Tuve un maestro en primaria muy querido. Fue mi profesor durante dos años seguidos. Era también nuestro entrenador de fútbol. Un tipo muy comprometido y querido por todos sus alumnos. Una gran persona. Además de ser maestro en mi escuela, daba clases en el Centro Escolar y en la Normal Superior del Estado.
¿A dónde voy con estos antecedentes? Tenía muchos alumnos. Demasiadas vidas pasaban por sus enseñanzas y eran formadas por ese maestro de gran carácter. Un día, platicando con él, se me ocurrió preguntarle:
—Oiga Profe, teniendo tantos alumnos, con tantas clases que da, ¿qué alumnos recuerda?
—Mira Toño, los maestros sólo nos acordamos de dos tipos de alumnos. Los que son excelentes, disciplinados, que sacan buenas calificaciones. O de los que nos crean problemas, que son completamente desobligados y que tenemos que lidiar con su conducta.
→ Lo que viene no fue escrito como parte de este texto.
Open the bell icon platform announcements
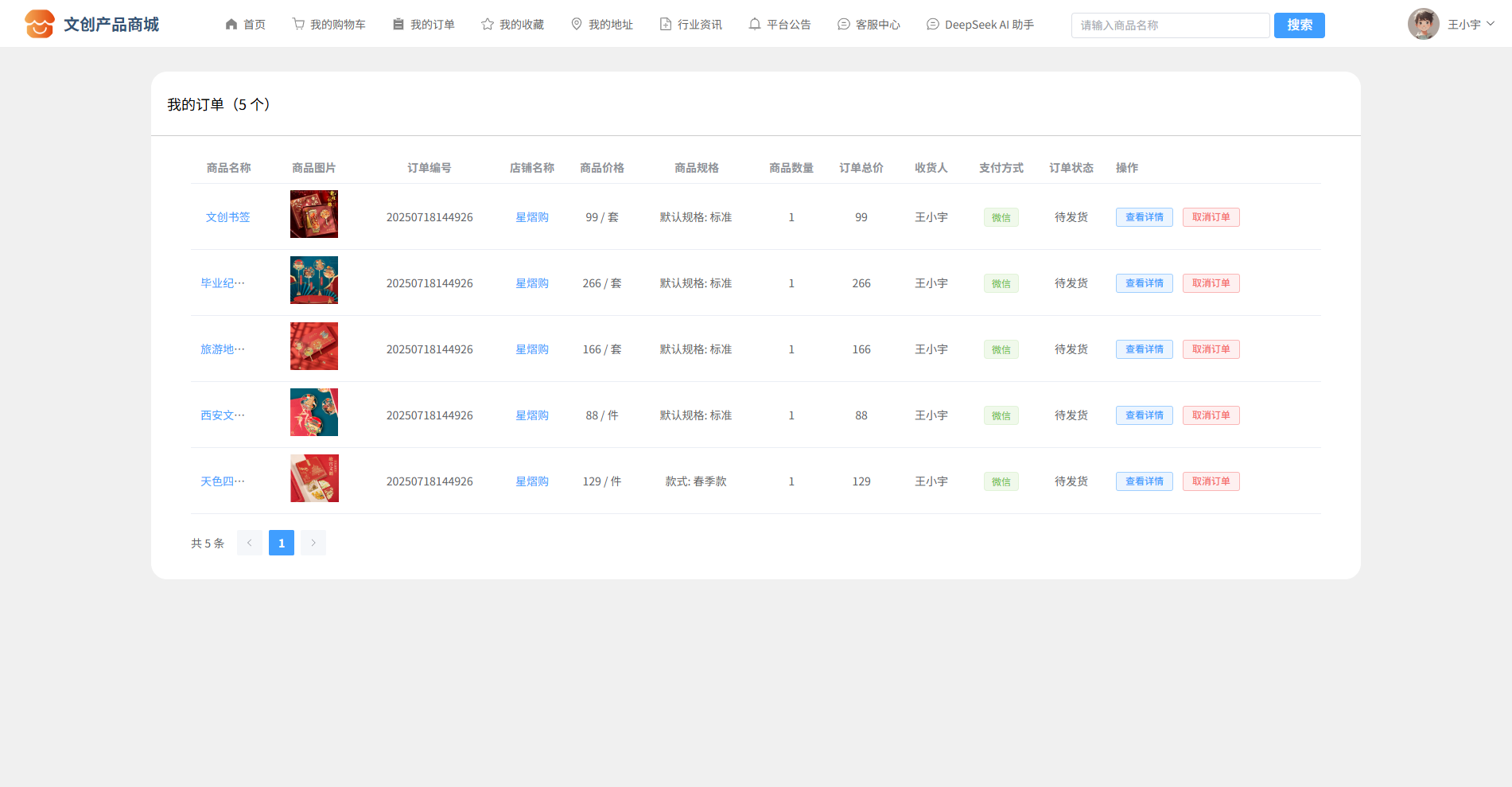The height and width of the screenshot is (787, 1512). (x=755, y=25)
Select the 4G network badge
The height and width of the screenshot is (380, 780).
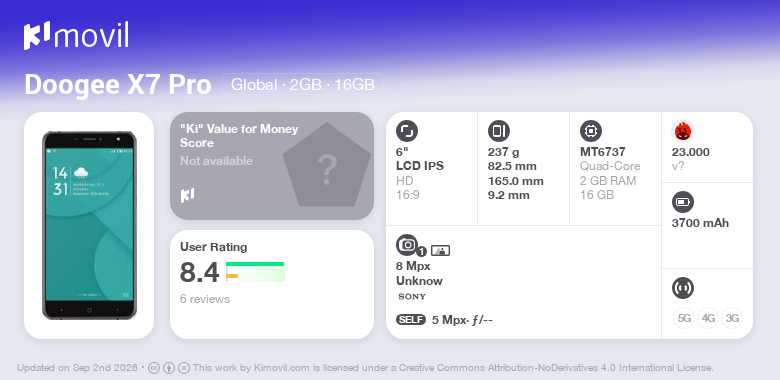(x=708, y=318)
De los que nunca nos acordamos, son de los que sacan 7 y 6.
Su respuesta fue lapidaria. Me marcó para siempre. Para los mediocres, no hay recuerdo.
Critican, pero no se atreven a alzar la voz. Juzgan, pero no son capaces de proponer algo positivo. Aspiran, pero la envidia corroe sus entrañas. Señalan en las sombras del anonimato, pero son cobardes. Son inútiles, pero existen.
La ignorancia es su libreto; la soberbia, su alimento; la mentira, su bebida; la hipocresía, su disfraz; el insulto, su argumento; la necedad, su maquillaje; el conformismo, su sinfonía; el olvido, su espacio y el fracaso, su destino.
El fracaso tiene mil excusas. El mediocre busca instintivamente una justificación para su fracaso y siempre juega el papel de víctima.
Tristemente, en diversas partes del planeta, “las repúblicas de la mediocridad” se han apoderado de los destinos de muchos países. Sucede entonces, que la gente sensata y congruente, se vuelve peligrosa.
“Los grandes espíritus siempre han encontrado una violenta oposición de parte de mentes mediocres” comentaría el genio de Albert Einstein.
Es incuestionable la necesidad de sacudirse ese virus letal llamado “MEDIOCRIDAD”. Puede convertirse en una pandemia verdaderamente desastrosa.
Al final, es importante no perder el tiempo con personas mediocres. La mediocridad es para la gente infeliz y frustrada. Y por higiene mental y espiritual solo merecen que les obsequiemos una cosa: distancia.